Items:

_____

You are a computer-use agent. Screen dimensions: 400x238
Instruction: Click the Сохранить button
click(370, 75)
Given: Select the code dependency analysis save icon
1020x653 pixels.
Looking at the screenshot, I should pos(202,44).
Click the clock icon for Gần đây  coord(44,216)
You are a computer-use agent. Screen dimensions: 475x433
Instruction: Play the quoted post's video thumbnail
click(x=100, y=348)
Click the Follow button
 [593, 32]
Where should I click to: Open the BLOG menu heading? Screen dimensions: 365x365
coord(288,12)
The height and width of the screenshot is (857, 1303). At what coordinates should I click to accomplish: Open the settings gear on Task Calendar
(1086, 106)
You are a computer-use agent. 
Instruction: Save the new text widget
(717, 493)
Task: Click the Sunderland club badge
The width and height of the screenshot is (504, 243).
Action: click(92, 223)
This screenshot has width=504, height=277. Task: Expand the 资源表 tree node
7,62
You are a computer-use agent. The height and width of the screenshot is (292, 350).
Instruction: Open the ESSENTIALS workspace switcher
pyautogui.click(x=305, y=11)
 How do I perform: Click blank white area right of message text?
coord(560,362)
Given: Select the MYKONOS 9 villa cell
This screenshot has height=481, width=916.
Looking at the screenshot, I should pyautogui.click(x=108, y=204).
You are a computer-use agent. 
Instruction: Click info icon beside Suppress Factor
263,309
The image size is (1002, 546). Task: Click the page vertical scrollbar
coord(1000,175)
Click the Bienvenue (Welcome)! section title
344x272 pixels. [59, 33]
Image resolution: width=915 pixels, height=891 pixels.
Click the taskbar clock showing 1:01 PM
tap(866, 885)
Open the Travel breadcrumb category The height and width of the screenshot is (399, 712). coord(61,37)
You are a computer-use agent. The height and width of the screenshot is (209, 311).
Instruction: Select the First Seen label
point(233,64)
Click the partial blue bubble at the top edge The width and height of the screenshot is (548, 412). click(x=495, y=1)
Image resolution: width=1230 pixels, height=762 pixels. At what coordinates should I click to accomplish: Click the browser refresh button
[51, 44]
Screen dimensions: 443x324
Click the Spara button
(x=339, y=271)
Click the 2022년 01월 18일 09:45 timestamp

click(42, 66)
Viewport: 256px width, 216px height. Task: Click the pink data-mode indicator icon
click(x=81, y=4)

_____

Instructions for the task: Find every line above that contains the word "what" and copy each one in full, with matching case.

Answer to the exercise:
The height and width of the screenshot is (857, 1303). At what coordinates should I click to accomplish: Open the settings gear on Task Calendar
Image resolution: width=1230 pixels, height=762 pixels. At what coordinates should I click to accomplish: Click the browser refresh button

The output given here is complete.